Oct 15, 2021Texas researchers developing sensors to study tarnished plant bug
The University of Texas at Arlington is helping develop tiny sensors that attach to insects, tracking their movements and life cycles in an effort to combat infestations and increase farm production.
The project is led by computer science Professor Gautam Das and electrical engineering Professor Wei-Jen Lee, working with the U.S. Department of Agriculture (USDA) Agricultural Research Services. The $122,057, USDA grant runs through June 2023.
“This is a unique approach to the problem of infestations, and we hope to produce results that will allow us to expand our research later,” Das said. “The use of artificial intelligence in agriculture is a growing field, and this is just one small example of how it can make an impact.”
Das will work to develop a sensor that can be attached to the tarnished plant bug, a plant-feeding insect known to ruin crops of small fruits and vegetables.

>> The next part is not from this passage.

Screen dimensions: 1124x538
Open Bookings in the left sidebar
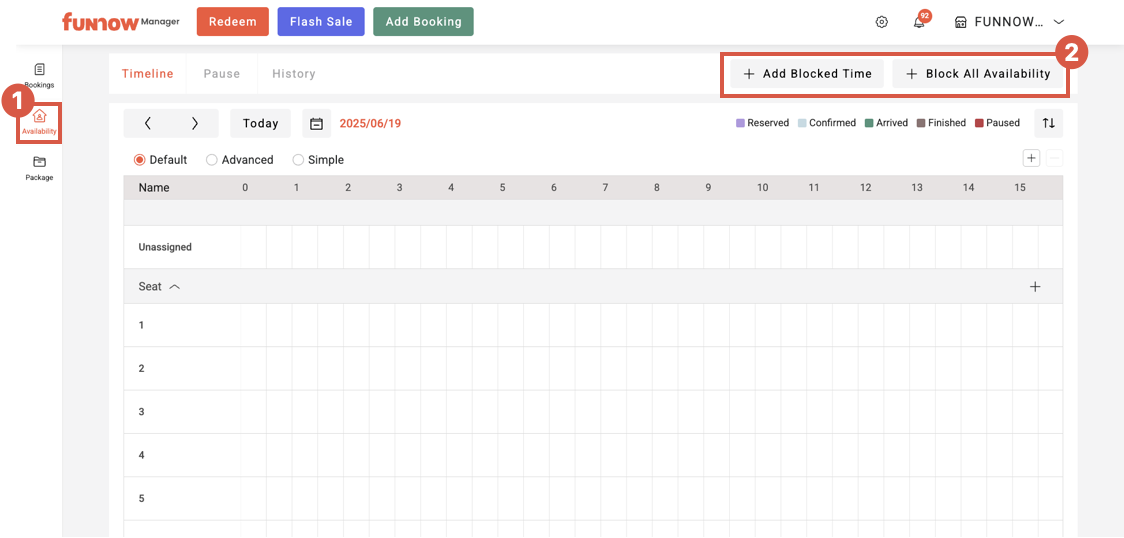coord(39,75)
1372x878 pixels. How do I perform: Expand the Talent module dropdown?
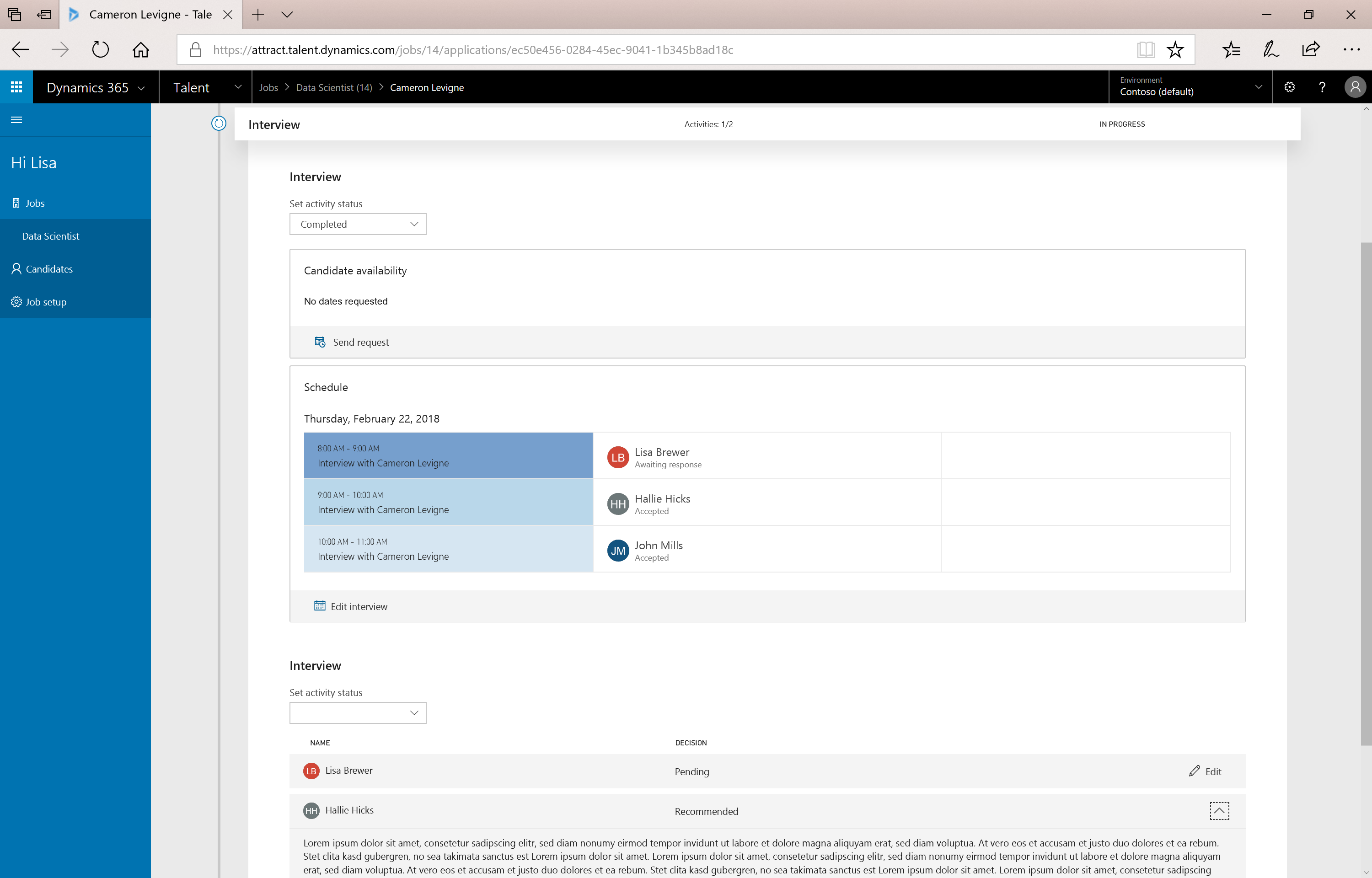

The sensors would relay information to a base station that tracks the insect’s coordinates and movements. Das and Jianzhong Su, professor and chair of mathematics, will perform data analysis to find patterns.
Lee will work on a radio-frequency identification (RFID) tag for the insects and use multiple readers to pinpoint their locations. A wireless sensor network will transmit data for analysis.
The researchers must also develop a way to provide power to the sensor, possibly by tapping into the insect’s movements. The team is working with University of Central Florida mechanical engineering Assistant Professor Wendy Shen.
“Insects can positively or negatively affect agricultural quality and production,” Lee said. “Understanding their behavior is an important step to taking advantage of their benefits and mitigating potential damages. Applying advanced sensor technologies and artificial intelligence will have a profound impact on the future development of agriculture.”
The insects will be released into special rooms maintained by the USDA that have large spaces where plants are grown and insects can fly around in a controlled environment. This way, the team can test its technology without worrying about negative impacts on actual crops.
Since 2020, the USDA and the National Science Foundation have poured millions of dollars into artificial intelligence research in agriculture. Su has led a university-wide research collaboration with the USDA since 2018 with researchers from the Colleges of Science and Engineering, through funding from an earlier USDA Hispanic Serving Institution grant focused on agriculture data and Internet of Things.
“We have built a good relationship with the USDA, and we are happy that they have provided funding for this project,” Das said. “Hopefully, this is the beginning of a series of opportunities.”